For this exercise, output the line containing "Open the Loại" and all lines after it to the end of the records, exactly, with no other content.

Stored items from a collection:
-- Opening Marker --

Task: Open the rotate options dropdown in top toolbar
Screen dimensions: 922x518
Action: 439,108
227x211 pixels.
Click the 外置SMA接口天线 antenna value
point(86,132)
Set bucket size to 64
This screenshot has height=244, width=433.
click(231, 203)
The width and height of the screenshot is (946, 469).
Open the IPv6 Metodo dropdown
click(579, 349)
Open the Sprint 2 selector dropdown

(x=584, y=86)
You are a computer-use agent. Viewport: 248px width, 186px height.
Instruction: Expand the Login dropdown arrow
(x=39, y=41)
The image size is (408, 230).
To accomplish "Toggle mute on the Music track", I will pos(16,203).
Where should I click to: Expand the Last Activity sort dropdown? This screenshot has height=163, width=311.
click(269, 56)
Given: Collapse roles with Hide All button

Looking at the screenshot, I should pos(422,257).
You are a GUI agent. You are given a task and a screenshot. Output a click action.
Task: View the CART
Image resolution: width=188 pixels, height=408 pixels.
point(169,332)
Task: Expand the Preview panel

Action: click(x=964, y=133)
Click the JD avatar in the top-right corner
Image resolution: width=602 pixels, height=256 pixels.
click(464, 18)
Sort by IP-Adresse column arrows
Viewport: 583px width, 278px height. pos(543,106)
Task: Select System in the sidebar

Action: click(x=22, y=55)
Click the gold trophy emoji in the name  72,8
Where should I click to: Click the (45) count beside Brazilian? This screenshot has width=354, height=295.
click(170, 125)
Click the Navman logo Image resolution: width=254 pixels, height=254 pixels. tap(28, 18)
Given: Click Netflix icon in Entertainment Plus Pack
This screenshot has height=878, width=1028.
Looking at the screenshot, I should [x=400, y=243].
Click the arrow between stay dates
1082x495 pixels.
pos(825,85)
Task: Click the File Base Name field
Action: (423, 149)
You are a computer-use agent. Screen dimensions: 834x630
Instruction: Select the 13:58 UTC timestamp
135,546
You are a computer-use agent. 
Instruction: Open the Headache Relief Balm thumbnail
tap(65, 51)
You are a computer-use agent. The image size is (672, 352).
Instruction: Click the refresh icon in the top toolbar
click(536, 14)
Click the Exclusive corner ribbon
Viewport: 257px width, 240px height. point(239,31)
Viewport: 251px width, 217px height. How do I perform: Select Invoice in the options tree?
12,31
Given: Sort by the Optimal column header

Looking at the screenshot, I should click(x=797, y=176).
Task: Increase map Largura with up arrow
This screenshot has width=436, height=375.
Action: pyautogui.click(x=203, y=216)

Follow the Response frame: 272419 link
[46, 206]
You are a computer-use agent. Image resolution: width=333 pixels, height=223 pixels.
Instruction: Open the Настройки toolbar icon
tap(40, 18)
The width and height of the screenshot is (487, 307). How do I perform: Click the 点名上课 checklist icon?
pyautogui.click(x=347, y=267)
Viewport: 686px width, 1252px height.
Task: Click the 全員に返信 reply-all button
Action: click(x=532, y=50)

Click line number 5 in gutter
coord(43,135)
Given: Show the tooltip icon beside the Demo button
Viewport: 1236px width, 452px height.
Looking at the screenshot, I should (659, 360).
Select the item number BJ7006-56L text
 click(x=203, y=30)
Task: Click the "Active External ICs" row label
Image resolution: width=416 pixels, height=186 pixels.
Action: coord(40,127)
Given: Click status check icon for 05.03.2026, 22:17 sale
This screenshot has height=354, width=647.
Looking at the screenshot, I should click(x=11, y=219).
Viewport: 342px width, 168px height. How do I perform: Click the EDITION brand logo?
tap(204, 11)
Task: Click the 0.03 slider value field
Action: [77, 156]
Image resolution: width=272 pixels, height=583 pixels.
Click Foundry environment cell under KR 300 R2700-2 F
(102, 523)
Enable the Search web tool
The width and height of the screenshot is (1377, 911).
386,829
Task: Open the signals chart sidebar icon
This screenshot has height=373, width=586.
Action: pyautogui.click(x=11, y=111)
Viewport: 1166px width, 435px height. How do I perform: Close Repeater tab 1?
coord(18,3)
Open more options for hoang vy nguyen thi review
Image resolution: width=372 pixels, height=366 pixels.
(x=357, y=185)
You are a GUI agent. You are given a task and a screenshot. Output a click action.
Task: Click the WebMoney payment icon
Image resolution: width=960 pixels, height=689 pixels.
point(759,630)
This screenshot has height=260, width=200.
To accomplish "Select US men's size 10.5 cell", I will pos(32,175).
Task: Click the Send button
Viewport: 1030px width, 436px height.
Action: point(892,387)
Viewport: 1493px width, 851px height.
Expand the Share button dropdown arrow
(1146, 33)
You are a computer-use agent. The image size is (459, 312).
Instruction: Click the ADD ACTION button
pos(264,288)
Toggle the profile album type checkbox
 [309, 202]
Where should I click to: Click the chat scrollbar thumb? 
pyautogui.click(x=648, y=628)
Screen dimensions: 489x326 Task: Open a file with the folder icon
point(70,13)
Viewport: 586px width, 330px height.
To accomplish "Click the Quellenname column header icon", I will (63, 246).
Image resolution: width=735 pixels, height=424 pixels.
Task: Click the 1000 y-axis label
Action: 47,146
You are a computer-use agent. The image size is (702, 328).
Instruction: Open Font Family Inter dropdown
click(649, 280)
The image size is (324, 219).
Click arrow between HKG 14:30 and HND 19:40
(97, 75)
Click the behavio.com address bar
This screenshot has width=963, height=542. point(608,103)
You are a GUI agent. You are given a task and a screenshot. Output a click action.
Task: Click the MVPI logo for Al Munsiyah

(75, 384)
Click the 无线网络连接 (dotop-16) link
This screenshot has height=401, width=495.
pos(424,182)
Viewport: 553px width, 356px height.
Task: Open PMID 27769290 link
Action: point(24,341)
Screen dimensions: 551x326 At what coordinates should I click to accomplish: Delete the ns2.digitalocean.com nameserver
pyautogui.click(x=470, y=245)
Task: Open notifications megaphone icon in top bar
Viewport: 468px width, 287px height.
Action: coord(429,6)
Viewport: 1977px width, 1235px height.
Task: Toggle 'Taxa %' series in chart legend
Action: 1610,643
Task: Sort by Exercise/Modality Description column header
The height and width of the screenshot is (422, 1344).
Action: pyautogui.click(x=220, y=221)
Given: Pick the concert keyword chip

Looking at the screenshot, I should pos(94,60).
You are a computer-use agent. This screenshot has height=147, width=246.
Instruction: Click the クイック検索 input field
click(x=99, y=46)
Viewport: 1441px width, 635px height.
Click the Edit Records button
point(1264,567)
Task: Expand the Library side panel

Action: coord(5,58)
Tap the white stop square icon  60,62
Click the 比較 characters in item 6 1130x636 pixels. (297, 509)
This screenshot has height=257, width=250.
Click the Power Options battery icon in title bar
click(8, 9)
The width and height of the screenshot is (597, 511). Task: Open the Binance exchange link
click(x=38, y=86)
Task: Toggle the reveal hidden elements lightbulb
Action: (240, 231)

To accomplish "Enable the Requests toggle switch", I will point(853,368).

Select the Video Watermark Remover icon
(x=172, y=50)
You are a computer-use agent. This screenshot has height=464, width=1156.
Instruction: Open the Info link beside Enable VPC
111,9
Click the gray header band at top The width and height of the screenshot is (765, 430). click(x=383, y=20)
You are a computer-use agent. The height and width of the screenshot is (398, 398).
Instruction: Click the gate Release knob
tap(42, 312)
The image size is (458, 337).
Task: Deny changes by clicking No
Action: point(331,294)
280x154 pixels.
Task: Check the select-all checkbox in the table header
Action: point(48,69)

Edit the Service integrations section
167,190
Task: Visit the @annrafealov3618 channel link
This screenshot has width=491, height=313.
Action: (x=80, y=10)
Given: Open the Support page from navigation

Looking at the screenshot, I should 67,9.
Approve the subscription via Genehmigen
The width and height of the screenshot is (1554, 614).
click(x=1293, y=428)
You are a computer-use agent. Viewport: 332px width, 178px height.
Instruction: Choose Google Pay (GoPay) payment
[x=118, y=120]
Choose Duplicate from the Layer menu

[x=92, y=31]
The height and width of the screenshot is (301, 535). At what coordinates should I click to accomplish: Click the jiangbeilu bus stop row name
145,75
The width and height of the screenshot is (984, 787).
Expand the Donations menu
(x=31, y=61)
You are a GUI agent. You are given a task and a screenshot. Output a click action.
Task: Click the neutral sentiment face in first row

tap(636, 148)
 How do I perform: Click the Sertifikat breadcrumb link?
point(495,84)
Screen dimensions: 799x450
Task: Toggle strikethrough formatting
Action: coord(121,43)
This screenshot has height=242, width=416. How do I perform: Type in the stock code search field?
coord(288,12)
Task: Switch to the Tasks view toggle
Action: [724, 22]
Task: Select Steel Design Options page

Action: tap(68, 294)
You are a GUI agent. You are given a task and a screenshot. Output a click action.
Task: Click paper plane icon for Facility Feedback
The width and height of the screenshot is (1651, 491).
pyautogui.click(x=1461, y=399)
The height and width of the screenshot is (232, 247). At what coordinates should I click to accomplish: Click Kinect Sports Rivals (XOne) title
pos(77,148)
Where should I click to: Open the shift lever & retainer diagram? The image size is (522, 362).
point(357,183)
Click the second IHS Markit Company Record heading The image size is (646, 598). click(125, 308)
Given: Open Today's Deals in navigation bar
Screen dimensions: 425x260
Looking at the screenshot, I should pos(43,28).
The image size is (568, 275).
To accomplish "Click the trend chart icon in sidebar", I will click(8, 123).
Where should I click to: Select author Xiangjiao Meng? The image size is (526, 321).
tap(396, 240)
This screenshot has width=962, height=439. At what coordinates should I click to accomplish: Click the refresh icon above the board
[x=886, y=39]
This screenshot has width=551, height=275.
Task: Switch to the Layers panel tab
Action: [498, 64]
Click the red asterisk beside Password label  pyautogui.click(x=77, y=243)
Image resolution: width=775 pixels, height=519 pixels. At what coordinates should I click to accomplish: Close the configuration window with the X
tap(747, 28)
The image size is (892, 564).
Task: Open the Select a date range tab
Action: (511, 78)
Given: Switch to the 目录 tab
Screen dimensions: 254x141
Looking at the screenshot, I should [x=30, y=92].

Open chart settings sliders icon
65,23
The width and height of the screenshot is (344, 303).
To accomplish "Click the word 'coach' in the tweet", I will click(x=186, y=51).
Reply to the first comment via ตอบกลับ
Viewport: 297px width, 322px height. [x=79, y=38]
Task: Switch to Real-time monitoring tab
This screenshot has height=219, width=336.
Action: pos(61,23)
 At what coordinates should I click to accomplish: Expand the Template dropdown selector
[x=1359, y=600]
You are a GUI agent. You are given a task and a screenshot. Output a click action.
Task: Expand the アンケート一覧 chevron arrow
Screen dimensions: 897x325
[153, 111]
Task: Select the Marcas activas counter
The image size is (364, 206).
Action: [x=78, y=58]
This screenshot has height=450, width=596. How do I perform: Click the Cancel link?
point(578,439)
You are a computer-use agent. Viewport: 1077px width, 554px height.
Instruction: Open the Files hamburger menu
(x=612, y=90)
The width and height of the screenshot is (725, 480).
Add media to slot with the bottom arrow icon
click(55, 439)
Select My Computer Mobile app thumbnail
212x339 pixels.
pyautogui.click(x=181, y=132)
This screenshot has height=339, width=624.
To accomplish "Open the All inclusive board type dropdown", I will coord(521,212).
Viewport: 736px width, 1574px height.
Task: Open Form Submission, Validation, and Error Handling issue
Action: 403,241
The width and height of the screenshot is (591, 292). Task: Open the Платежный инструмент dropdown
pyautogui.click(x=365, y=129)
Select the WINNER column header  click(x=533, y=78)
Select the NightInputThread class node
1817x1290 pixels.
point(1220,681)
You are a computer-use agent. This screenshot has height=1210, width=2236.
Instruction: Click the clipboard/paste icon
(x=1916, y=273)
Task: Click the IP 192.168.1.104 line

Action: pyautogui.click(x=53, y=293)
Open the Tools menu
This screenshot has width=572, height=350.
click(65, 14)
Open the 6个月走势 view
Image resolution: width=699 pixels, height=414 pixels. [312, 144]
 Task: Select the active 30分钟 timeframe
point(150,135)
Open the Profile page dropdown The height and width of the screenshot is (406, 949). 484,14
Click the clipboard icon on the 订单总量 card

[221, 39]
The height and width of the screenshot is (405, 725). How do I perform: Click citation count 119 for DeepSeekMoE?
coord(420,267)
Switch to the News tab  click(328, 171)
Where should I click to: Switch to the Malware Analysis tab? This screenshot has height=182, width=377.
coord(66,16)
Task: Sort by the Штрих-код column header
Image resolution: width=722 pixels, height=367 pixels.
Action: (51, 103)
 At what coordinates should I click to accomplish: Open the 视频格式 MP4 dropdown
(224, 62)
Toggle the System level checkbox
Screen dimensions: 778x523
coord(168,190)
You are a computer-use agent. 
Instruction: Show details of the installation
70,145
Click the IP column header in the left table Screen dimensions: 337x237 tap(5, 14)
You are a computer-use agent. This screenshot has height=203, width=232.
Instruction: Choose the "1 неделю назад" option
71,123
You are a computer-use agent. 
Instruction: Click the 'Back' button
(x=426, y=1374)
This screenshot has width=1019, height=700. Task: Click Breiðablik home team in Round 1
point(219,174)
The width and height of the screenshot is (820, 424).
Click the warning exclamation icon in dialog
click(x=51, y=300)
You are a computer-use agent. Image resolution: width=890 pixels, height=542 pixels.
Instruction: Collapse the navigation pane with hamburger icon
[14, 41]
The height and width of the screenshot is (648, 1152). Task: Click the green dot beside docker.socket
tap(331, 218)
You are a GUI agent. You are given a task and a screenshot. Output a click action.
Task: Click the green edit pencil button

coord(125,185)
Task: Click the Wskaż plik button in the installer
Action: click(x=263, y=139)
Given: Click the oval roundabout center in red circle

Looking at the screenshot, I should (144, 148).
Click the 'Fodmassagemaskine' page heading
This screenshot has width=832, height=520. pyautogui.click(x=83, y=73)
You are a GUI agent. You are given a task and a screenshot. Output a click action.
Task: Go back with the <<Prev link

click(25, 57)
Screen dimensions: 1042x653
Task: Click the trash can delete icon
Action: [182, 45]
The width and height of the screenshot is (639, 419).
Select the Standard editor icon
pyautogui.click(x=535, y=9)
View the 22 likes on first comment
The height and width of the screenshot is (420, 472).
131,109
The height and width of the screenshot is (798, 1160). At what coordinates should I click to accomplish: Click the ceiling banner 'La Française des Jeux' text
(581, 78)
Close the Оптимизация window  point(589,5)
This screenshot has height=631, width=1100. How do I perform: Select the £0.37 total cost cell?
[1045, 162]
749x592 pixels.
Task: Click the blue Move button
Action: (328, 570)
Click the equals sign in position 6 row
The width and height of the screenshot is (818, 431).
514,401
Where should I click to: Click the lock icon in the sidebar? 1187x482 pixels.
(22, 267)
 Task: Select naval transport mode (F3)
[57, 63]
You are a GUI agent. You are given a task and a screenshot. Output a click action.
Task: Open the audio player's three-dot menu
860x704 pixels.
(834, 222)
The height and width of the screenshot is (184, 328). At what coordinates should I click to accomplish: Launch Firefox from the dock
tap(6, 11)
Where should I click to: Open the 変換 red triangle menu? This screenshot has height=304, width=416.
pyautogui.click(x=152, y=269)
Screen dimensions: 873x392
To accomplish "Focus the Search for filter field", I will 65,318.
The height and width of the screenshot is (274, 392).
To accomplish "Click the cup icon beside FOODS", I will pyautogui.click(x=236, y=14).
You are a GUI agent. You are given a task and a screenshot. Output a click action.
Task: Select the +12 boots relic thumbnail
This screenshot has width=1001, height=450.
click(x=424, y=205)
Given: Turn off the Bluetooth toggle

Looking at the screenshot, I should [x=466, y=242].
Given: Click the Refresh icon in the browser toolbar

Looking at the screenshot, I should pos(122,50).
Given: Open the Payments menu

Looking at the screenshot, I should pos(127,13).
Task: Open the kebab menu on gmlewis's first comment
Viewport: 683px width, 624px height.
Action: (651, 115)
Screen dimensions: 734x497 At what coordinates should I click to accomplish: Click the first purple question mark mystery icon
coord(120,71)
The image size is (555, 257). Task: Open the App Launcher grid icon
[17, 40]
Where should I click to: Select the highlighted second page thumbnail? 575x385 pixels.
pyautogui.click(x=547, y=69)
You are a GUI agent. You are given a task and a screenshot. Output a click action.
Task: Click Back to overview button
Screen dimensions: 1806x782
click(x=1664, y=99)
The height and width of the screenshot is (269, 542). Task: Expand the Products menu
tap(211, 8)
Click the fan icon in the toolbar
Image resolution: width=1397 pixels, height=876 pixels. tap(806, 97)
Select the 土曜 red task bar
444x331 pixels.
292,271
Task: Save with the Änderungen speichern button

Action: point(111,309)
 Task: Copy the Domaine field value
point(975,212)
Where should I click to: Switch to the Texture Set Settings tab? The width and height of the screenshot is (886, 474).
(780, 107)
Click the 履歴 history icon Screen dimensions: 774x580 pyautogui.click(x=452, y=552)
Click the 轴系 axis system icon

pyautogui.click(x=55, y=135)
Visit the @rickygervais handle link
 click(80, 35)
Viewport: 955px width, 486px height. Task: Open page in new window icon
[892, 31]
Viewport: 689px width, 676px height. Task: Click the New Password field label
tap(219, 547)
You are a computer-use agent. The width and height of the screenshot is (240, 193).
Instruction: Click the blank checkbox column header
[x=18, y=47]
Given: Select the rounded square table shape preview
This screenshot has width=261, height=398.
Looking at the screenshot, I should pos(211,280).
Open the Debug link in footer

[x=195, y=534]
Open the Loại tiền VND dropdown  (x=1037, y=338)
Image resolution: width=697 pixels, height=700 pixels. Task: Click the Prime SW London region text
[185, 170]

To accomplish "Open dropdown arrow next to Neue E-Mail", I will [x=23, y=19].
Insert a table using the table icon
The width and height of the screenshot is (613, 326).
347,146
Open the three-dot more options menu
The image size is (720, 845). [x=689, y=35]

-- Closing Marker --

COMPLETED EXERCISE:
Open the Loại tiền VND dropdown  (x=1037, y=338)
Image resolution: width=697 pixels, height=700 pixels. Task: Click the Prime SW London region text
[185, 170]

To accomplish "Open dropdown arrow next to Neue E-Mail", I will [x=23, y=19].
Insert a table using the table icon
The width and height of the screenshot is (613, 326).
347,146
Open the three-dot more options menu
The image size is (720, 845). [x=689, y=35]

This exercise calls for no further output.